» Extracted text

Lactobacillus crispatus is a common, rod-shaped species of genus Lactobacillus and is a hydrogen peroxide (H2O2) [1] producing beneficial microbiota species located in both the vagina, through vaginal discharge, and the vertebrate gastrointestinal tract. [2] The strain CTV-05 is used as a probiotic that can be used by premenopausal and postmenopausal women [3] that experience recurrent urinary tract infections. It is being evaluated specifically for the prevention and treatment of bacterial vaginosis, [4] which is characterized by the absence of Lactobacillus flora necessary to protect the host from infection. [5]

Contents

History

The species name derives from Latin crispatus, meaning "curled", referring to the shape of the bacteria. [6] L. crispatus was first isolated in 1953 by Brygoo and Aladame, who proposed it as a new species of the genus Eubacterium . [7] In the 1970s the type strain VPI 3199 (ATCC 33820) of L. crispatus (at the time still designated "Eubacterium crispatum") was deposited in the collection of the Anaerobe Laboratory, Virginia Polytechnic Institute and State University (VPI), where it was identified as a Lactobacillus [8] and characterized [9] by Moore and Holdeman. Addressing the problem of genetic heterogeneity among a vast number of strains identified as L. acidophilus based on phenotypic similarity, Johnson et al. performed DNA homology experiments on 89 previously proposed L. acidophilus strains and delineated six distinct homology groups. [10] Only the strains pertaining to DNA homology group A1 were still designated L. acidophilus. Strains in the homology groups A2, A3, A4, B1 and B2 were proposed to be distinct species [10] and later reclassified as L. crispatus, L. amylovorus , L. gallinarum , L. gasseri and L. johnsonii respectively. [11] In the case of L. crispatus this happened in 1983 as Cato and her coworkers recharacterized strain VPI 3199 and discovered 100% DNA homology with VPI 7635 (ATCC 33197), the type strain of "L. acidophilus" group A2. [12]

Taxonomy

It is a species in the phylum Firmicutes, in the class Bacilli, in the order Lactobacillales, in the family Lactobacillaceae and the genus Lactobacillus . [13] It is one of 122 other species identified within the genus.

» Information shown
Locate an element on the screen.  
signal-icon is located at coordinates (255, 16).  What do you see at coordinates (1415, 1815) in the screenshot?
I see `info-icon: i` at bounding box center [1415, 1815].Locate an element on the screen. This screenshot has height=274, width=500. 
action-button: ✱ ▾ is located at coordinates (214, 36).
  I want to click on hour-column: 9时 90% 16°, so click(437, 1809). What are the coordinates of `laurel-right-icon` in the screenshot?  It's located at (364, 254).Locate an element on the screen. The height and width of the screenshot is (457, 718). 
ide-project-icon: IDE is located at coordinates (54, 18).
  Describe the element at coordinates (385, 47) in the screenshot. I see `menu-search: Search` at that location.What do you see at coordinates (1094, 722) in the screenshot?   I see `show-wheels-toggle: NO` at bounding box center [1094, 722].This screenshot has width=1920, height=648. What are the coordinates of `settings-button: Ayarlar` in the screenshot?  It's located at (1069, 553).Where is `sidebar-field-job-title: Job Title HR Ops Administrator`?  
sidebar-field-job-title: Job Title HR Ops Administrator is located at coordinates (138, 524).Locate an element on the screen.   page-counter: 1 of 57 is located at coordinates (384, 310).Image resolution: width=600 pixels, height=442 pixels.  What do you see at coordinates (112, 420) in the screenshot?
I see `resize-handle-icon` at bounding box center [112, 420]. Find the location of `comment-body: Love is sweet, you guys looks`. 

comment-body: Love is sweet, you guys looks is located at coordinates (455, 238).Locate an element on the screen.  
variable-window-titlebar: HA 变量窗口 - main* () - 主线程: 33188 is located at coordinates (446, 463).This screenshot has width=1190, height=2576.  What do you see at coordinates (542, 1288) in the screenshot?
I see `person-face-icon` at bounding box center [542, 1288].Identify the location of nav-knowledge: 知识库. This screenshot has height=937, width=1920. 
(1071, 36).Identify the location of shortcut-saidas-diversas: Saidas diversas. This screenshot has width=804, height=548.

» What you will do
A. Do these statements agree with the article on Lactobacillus crispatus? (i) L. crispatus was first isolated in 1953 and proposed as a new species of the genus Eubacterium. (ii) Johnson et al. performed DNA homology experiments on 122 strains. (iii) The species name means "curled." For each, answer yes or no and quote the deciding words of the article.
B. How would you rewrite the paragraph of the article on Lactobacillus crispatus that begins "Lactobacillus crispatus is a common" as a bulleted list that keeps its main facts?

» Set of answers
A.
(i) Yes: "L. crispatus was first isolated in 1953 by Brygoo and Aladame, who proposed it as a new species of the genus Eubacterium"
(ii) No: "performed DNA homology experiments on 89 previously proposed L. acidophilus strains"
(iii) Yes: "meaning "curled", referring to the shape of the bacteria"

B.
- A common, rod-shaped species of the genus Lactobacillus
- A beneficial microbiota species that produces hydrogen peroxide (H2O2)
- Located in the vagina (through vaginal discharge) and in the vertebrate gastrointestinal tract
- Strain CTV-05 is used as a probiotic for premenopausal and postmenopausal women who experience recurrent urinary tract infections
- Being evaluated for the prevention and treatment of bacterial vaginosis, which is characterized by the absence of the Lactobacillus flora that protects the host from infection